Tamil Nadu facing severe short supply of morphine despite amendment of state Narcotic Rules in 2000
Tamil Nadu is facing acute shortage of morphine, a drug mainly required for pain management in cancer patients. This is despite the amendment of Tamil Nadu Narcotic Drug Rules 1985 in December 2000, for making the availability of morphine to the patients with less restrictions.
With the amendment, it was believed that morphine would be available at select registered institutions, registration being done with the Drug Control Administration (DCA), Tamil Nadu. The rules were amended in a record time of eight months.
The DCA identified three hospitals, Cancer Institute and Apollo Speciality Hospital; both Chennai and G.Kuppuswamy Naidu Hospital, Coimbatore. Along with these three hospitals, two other institutions in Chennai namely, Jeevodhaya and Dean Foundation were also given the tag of registered institutes where morphine could be obtained.
But these three institutions are themselves facing short supply of morphine. To compound the problem further, the DCA is still to renew the licences of the two hospices whose registration expired in March 2002. Moreover, the registration of the three hospitals too is due to expire. Though all of them have submitted the necessary papers with the DCA, they still have to get the registration in hand. As a result, stocking of morphine at their premises is becoming difficult. The Cancer Institute is bearing the brunt of the restricted morphine supply as most patients are directed to it, it being a regional centre.
The Cancer Institute has had free morphine supply from the World Health Organisation (WHO) which has stocked morphine stock in Cancer Institute, Kolkatta worth Rs one crore. However, sources in the Cancer Institute claim the stock would only last till March 2004 given the unprecedented rush to access morphine.

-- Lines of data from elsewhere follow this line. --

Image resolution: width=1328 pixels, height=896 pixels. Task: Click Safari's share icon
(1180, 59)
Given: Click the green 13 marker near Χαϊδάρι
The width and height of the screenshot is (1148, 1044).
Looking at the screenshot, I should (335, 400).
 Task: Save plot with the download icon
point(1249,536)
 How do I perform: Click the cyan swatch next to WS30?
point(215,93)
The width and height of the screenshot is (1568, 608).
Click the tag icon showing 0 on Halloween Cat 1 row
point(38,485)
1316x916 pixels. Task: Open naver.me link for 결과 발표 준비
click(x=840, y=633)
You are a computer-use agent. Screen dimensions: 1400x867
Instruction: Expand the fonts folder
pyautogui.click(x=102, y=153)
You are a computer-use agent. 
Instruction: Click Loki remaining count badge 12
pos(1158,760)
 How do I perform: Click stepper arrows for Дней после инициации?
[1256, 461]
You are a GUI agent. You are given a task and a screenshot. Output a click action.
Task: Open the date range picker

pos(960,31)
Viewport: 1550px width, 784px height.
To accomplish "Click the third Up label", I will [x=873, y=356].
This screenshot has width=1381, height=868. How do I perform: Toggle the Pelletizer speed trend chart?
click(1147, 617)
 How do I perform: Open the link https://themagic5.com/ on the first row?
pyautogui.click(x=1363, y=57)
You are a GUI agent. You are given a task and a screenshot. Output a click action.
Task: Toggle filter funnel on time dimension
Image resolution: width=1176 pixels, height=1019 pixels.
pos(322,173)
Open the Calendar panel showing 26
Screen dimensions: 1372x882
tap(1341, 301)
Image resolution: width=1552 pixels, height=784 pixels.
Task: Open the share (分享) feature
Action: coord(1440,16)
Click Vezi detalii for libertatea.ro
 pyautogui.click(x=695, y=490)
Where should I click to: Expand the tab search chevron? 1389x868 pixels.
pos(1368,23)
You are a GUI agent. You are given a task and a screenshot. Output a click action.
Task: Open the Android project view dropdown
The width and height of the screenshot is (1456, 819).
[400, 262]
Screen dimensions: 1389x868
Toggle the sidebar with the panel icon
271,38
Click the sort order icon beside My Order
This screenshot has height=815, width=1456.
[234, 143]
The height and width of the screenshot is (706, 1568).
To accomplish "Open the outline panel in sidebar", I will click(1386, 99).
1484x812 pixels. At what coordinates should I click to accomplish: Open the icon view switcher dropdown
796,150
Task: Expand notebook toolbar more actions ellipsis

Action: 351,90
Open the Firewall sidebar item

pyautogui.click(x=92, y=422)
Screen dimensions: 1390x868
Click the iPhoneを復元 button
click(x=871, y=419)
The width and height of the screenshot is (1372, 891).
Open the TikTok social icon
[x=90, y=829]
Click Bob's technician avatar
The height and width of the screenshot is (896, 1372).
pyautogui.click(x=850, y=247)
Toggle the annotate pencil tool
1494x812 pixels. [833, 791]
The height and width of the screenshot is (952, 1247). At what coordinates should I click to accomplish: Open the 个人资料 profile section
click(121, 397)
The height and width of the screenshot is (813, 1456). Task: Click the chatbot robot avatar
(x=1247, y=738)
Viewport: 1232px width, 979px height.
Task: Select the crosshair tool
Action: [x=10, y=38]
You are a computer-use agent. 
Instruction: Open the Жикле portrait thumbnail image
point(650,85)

What further adds to the agony of the patients is the price at which morphine is being sold. The buyers are forced to pay 20 per cent excise duty, eight per cent sales tax plus a 15 per cent additional sales tax to companies in other states. Thus making the drug more expensive. Terminally ill patients need it the drug at frequent intervals and the high price only adds to their woes.
The state currently takes two kgs of raw morphine from the Narcotics Bureau but medical experts claim the requirement is actually around 10 kgs. Experts claim the requirement of morphine at the Cancer Institute itself touches 5 kgs. The only pharmaceutical manufacturer in the state manufacturing morphine is Tablets India Ltd. It supplies one-fifth of the total requirement. Two things work against Tablets India Ltd and the patients too. While Tablets India makes morphine in injectable form, most patients prefer morphine in the oral form. Tablets India sources claim they are ready to manufacture morphine in the oral form only if they get the necessary orders from the DCA. But the orders have still not come to it inspite of the matter being brought to the notice of the DCA.
Pharmaceutical manufacturers come in the way of more supply of morphine. They are unwilling to manufacture the drug given the stringent rules stipulated by the Narcotic Drug Rules and the bureaucratic delays in obtaining the drug licence and raw morphine. No rules have been amended to make things easier for the pharmaceutical companies to acquire raw morphine. For them it is tedious to give account of every gram of raw morphine they procure.